しかし、その所作の一つひとつには洗練された美しさが宿り、法を侵す者の雑味がなかった。
新任代官の名代という特権を振りかざして列に割り込むことすらせず、彼はただの入街者の一人として列に身を置いていた。部下の騎士たちも整然と並んでおり、他者を威圧するような態度は一度としてなかった。

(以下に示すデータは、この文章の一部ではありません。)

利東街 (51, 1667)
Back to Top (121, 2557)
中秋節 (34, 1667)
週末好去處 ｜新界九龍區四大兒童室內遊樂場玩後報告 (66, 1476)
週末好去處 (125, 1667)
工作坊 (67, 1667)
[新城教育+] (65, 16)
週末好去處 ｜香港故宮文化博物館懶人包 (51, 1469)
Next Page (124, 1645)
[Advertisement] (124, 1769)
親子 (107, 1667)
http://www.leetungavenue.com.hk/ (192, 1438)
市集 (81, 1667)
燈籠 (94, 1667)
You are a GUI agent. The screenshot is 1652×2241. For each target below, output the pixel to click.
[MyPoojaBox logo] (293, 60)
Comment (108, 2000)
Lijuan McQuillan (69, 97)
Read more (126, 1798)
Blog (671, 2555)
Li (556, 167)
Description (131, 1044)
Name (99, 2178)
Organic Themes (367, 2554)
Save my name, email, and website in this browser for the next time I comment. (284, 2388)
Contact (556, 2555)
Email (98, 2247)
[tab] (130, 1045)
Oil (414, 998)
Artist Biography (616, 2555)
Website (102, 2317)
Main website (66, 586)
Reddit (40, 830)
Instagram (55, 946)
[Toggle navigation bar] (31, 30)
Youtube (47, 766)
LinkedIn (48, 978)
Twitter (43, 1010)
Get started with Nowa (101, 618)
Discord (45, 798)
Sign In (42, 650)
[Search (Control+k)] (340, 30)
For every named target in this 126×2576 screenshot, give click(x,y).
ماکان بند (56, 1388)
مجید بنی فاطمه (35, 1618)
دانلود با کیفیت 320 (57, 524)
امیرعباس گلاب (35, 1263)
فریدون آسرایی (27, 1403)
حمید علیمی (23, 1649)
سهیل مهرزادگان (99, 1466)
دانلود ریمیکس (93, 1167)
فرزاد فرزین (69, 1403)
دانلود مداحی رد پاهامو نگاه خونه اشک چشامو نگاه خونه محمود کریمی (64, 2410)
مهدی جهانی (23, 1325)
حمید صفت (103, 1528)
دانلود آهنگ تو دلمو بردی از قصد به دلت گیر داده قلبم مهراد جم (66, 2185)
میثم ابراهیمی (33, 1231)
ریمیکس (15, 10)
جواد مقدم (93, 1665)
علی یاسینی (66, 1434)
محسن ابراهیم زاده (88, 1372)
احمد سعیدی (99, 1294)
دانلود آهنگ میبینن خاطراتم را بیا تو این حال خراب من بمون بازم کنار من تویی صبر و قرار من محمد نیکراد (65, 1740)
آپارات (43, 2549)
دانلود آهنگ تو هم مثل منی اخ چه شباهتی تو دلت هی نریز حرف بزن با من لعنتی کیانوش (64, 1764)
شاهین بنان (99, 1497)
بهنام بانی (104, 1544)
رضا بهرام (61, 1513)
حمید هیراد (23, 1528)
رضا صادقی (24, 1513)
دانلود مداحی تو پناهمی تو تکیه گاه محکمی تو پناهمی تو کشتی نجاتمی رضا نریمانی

ロイドたちに対する威圧的な言葉とは裏腹に、その行動は法と秩序を完璧に遵守していた。
礼節と威圧が奇妙に同居するその光景を思い出し、ロイドはある可能性に思い当たる。
「試されていた……? 何のために」
兵士長の問いかけに答える者はなかった。
鋼鉄の正門が、重々しく軋みを上げて閉じられる。その鈍い音は、街の喧騒を断ち切る終わりの合図のようだった。巨大な扉が完全に合わさる瞬間、隙間から覗いていた夕映えの残滓がふっと消え、サクヤの街は藍色の夜へと塗り替えられていく。
正門の傍らには、それとは対照的な小さな潜り門が口を開けていた。夜間の訪問者を迎えるその場所には、すでに夜番の兵士が立ち、掲げられた松明の炎が冷え始めた風に細く揺れている。
「試されていた……」
再び呟いたロイドの声は、誰に届くこともなく夜の空気へと溶けていった。
境界の街サクヤ。閉ざされた門の内側で、運命の歯車が静かに、しかし確実に回り始めたことを予感させる――そんな夜の始まりだった。